__WHAT YOU ARE ASKED TO DO__
Excerpt from the entries below: please repeat exactly the lines from the one containing "Given: Toggle the" through the last one, both ends included, with no pictures.

- - - - -

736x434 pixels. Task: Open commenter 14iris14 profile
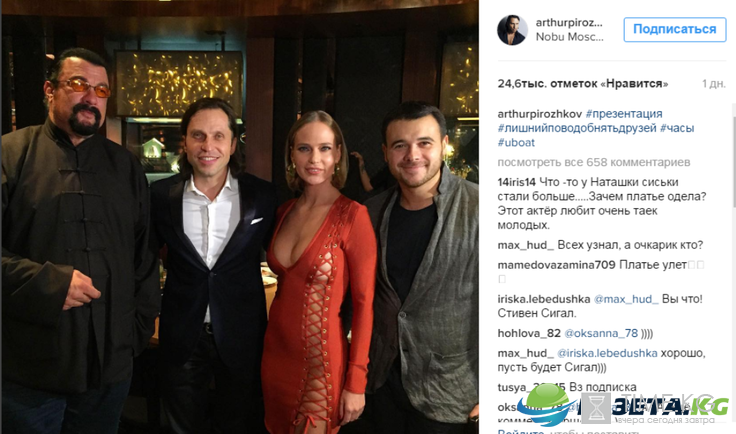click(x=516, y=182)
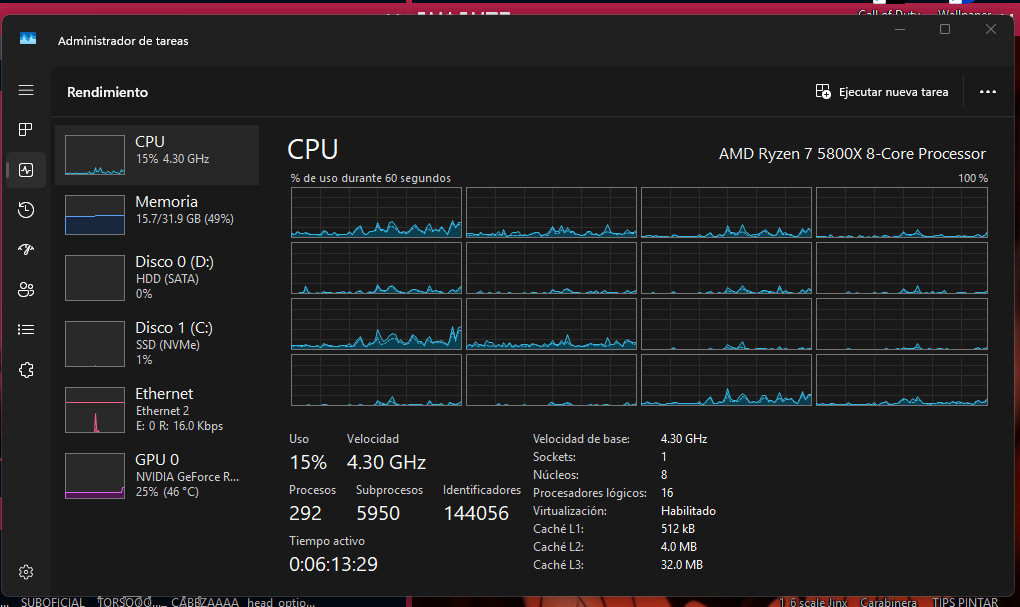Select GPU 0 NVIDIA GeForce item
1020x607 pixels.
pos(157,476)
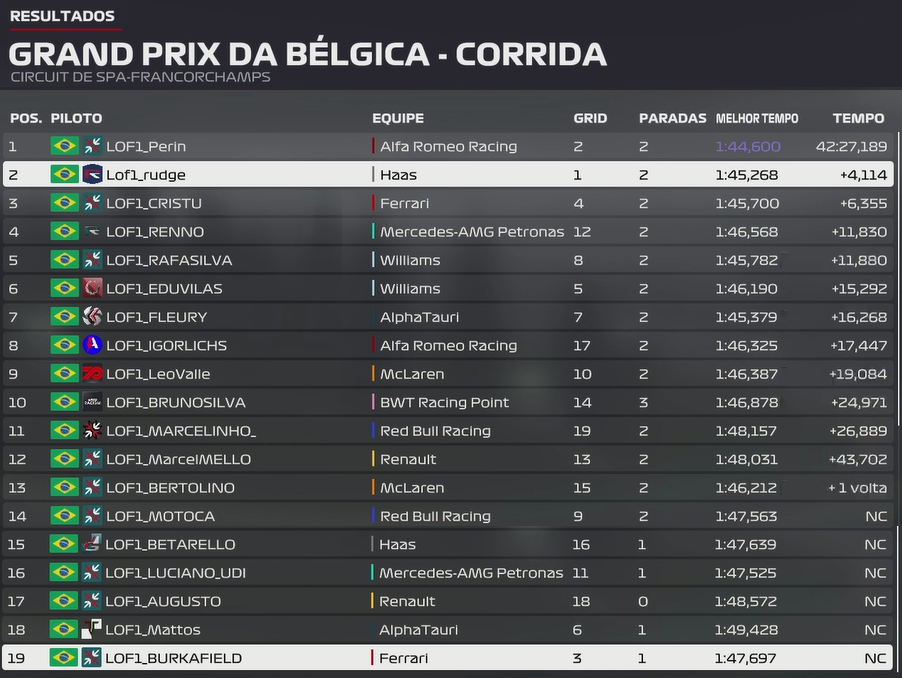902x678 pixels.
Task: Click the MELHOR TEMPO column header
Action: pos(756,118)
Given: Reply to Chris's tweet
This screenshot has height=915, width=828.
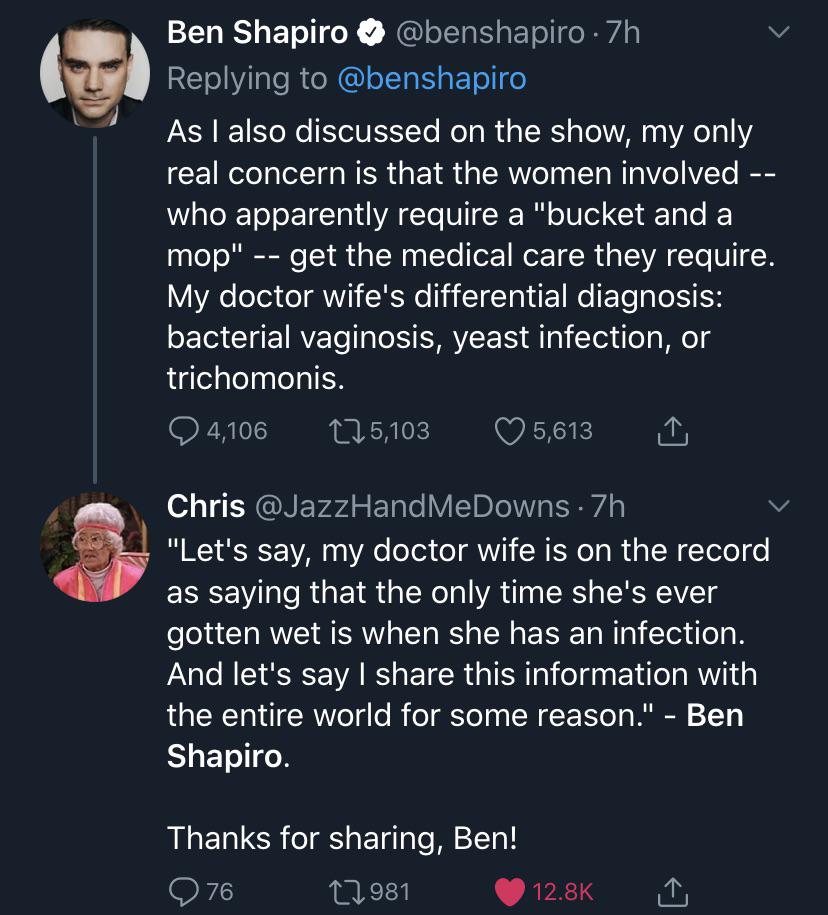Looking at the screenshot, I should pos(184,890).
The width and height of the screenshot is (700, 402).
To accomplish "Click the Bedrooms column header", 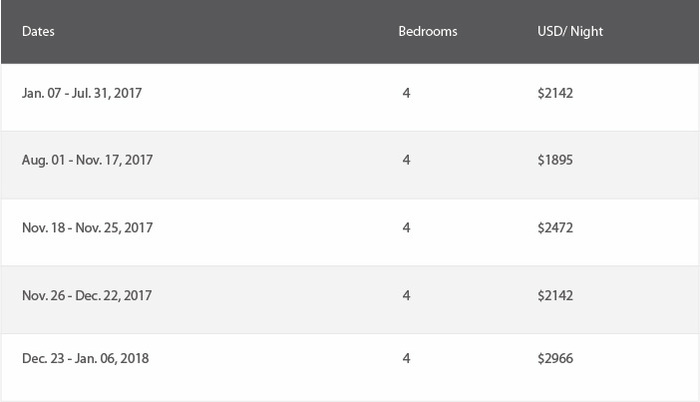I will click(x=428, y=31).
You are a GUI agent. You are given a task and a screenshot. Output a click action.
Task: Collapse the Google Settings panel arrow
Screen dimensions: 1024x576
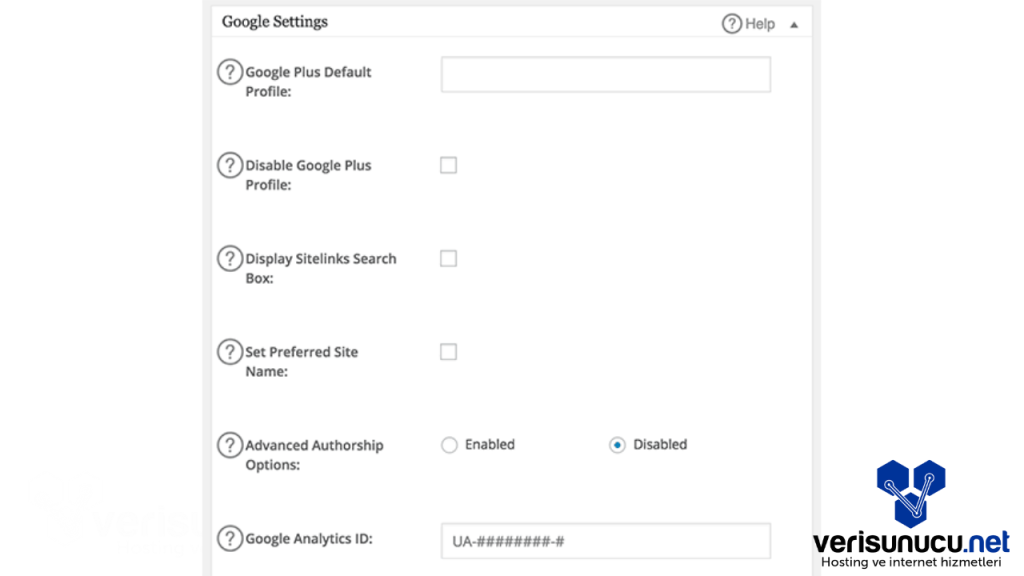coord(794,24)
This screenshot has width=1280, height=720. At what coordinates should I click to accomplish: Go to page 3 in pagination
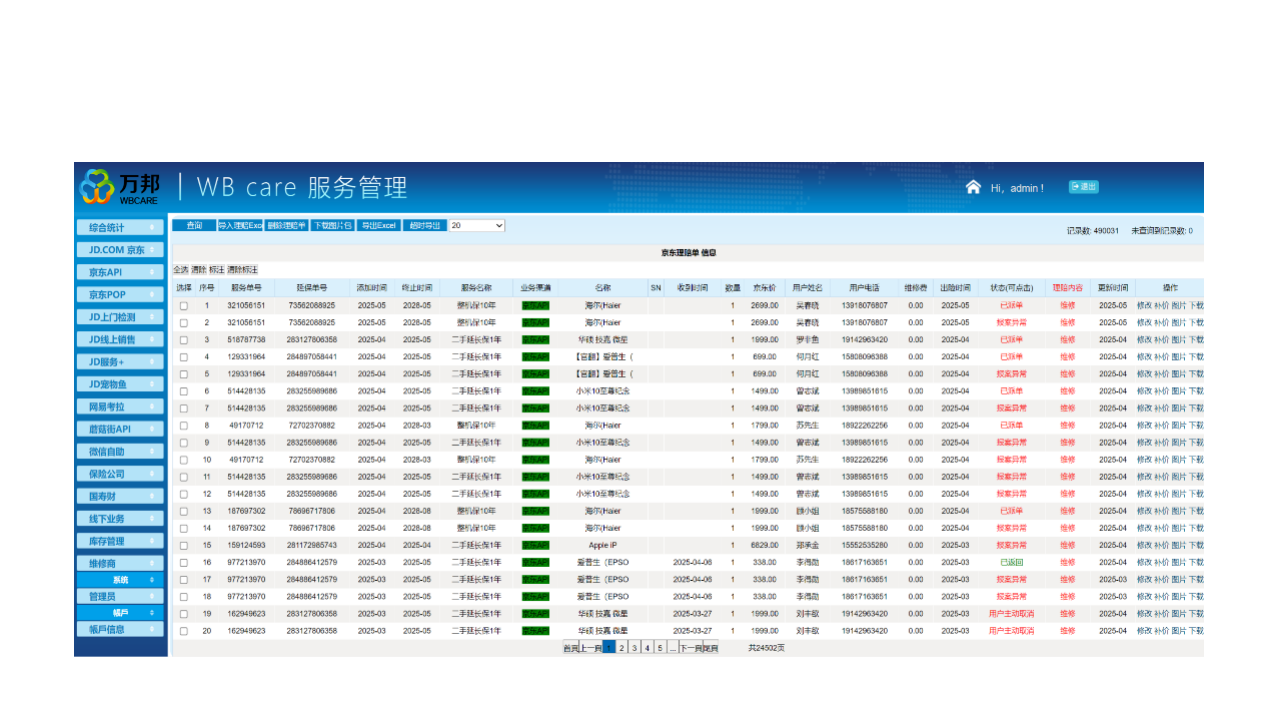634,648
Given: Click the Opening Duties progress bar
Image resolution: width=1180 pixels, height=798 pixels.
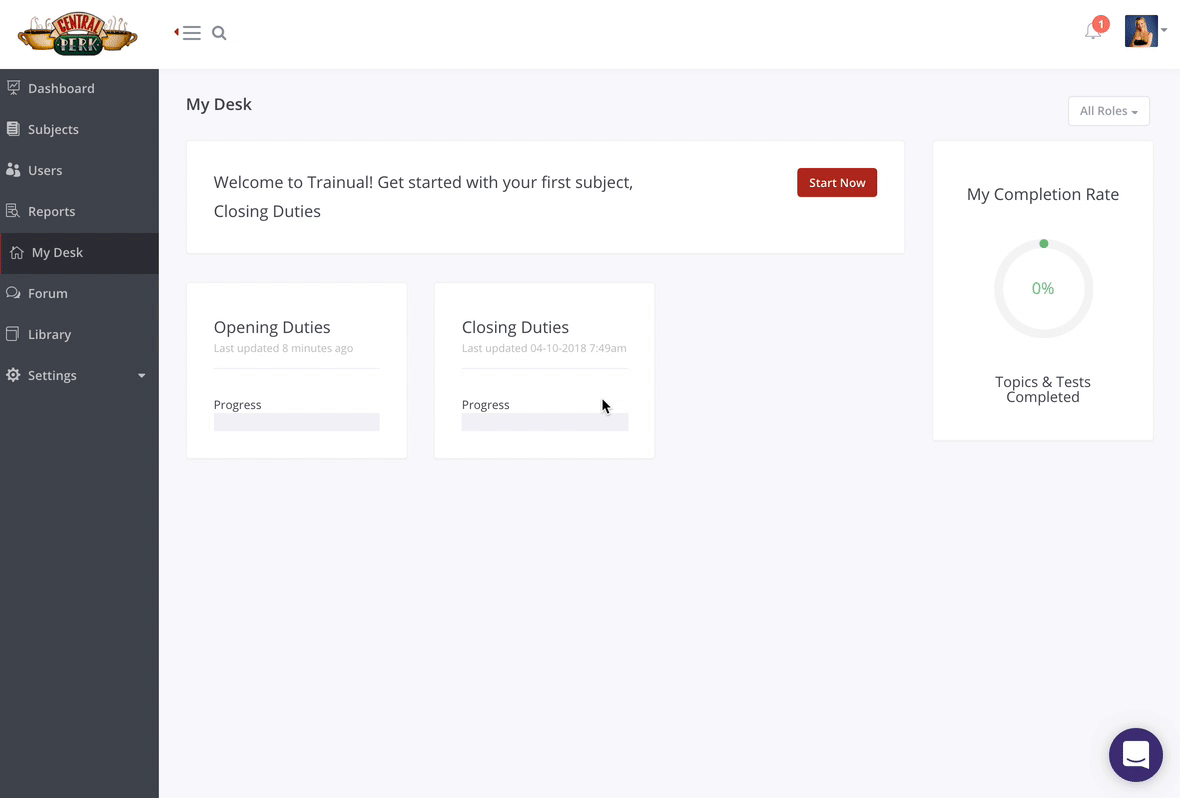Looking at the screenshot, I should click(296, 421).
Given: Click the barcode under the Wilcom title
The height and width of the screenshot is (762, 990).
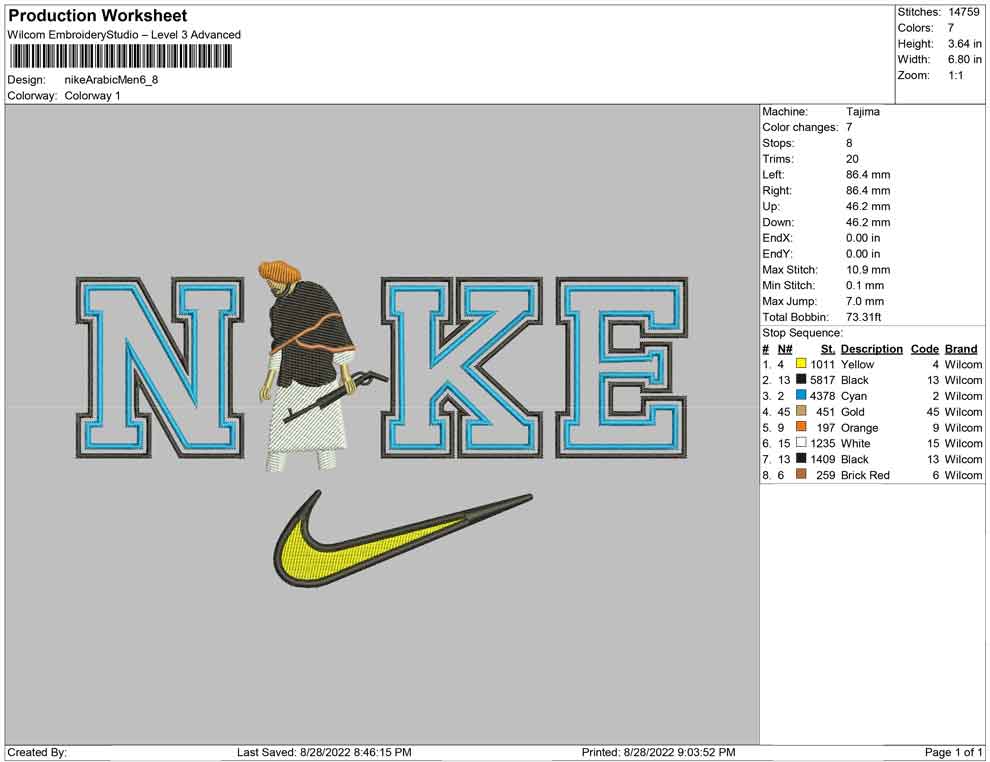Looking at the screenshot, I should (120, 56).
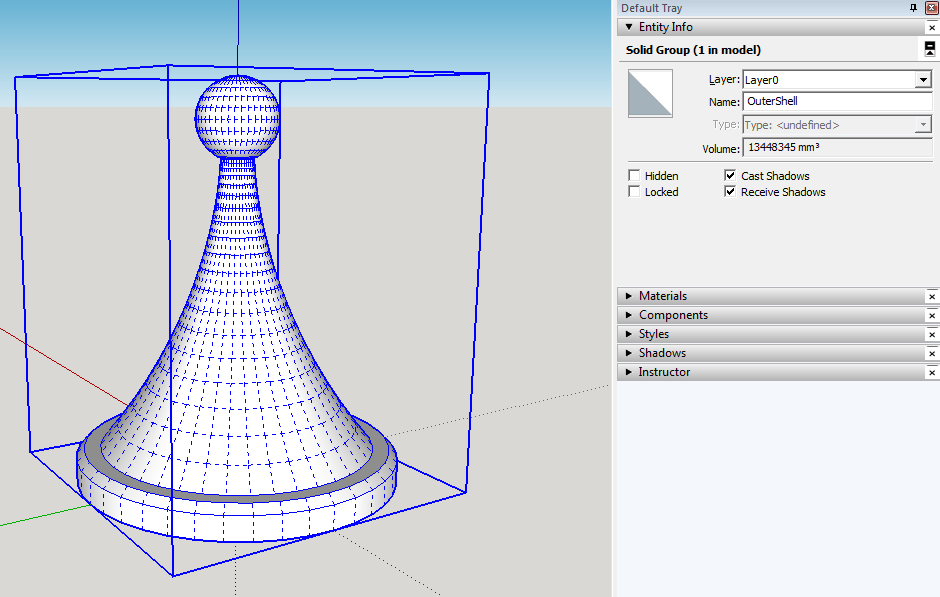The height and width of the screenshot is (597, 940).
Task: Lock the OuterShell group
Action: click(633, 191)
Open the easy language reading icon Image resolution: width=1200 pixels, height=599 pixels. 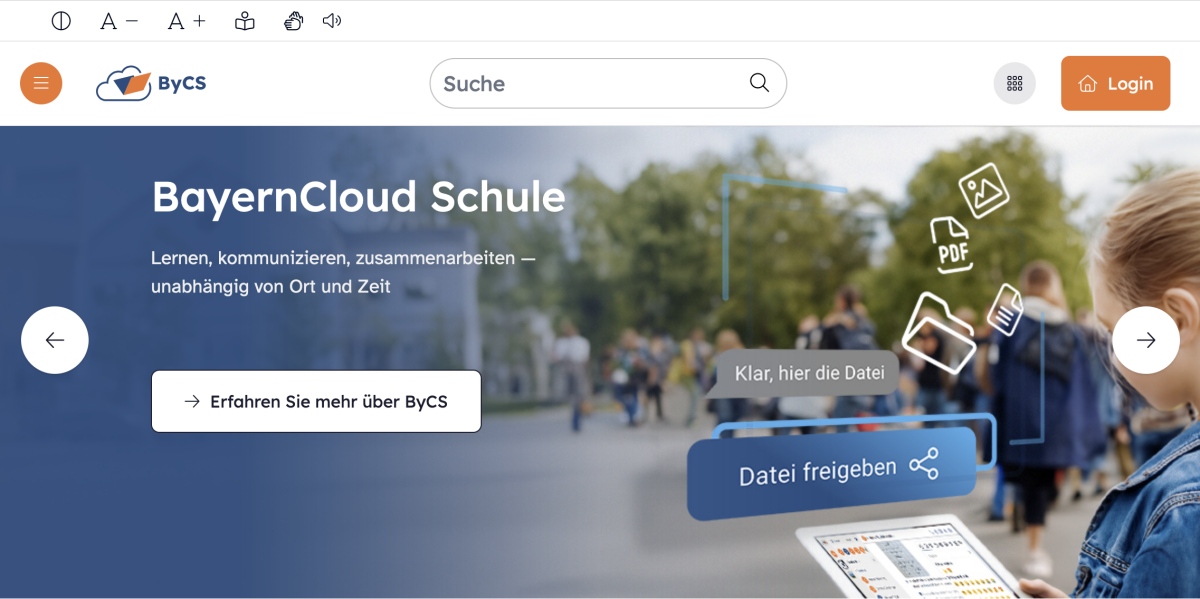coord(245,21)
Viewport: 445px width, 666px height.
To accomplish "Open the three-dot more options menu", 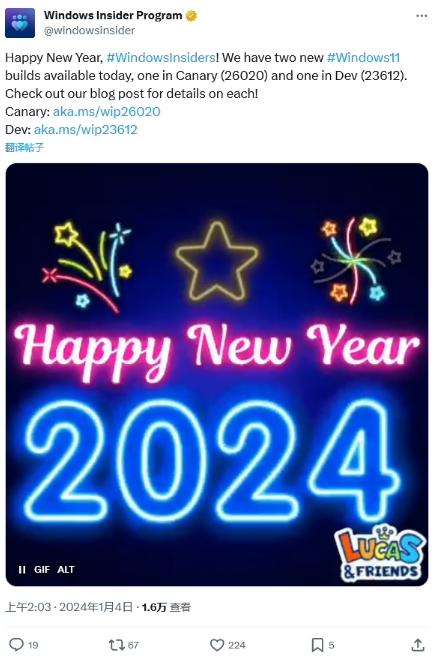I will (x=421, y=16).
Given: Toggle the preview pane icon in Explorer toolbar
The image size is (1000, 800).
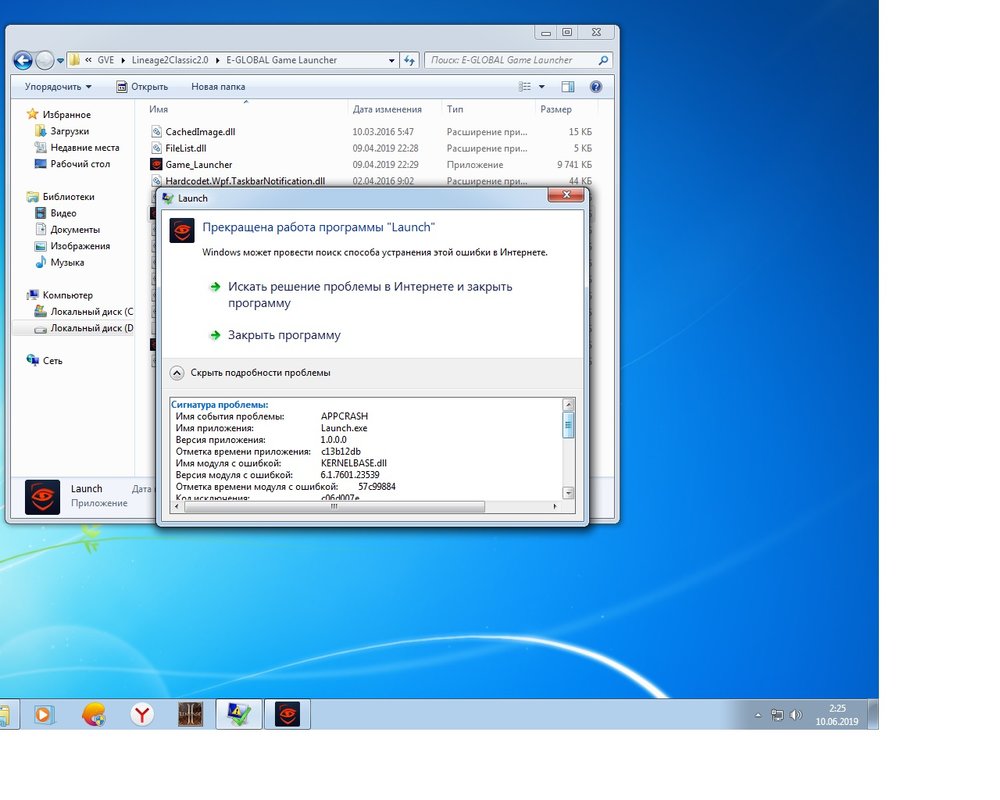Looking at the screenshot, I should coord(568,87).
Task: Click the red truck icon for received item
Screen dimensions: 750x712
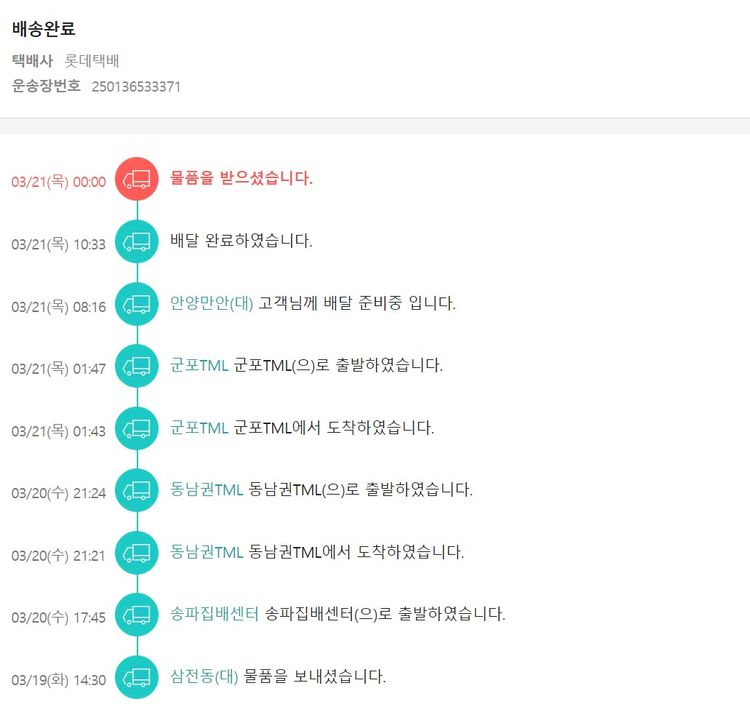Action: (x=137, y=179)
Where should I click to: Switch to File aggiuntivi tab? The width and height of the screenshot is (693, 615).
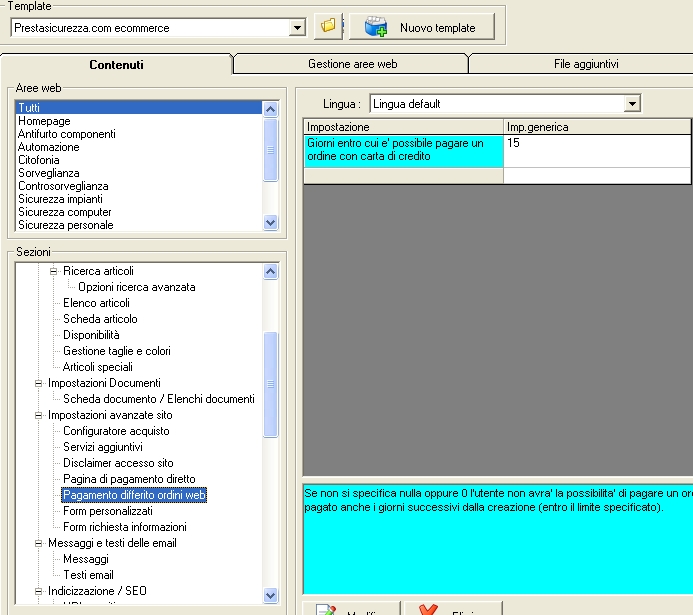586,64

- - - - -

__SOLUTION TO THE EXERCISE__
Given: Toggle the preview pane icon in Explorer toolbar
The image size is (1000, 800).
Looking at the screenshot, I should coord(568,87).
Task: Click the red truck icon for received item
Screen dimensions: 750x712
Action: (x=137, y=179)
Where should I click to: Switch to File aggiuntivi tab? The width and height of the screenshot is (693, 615).
586,64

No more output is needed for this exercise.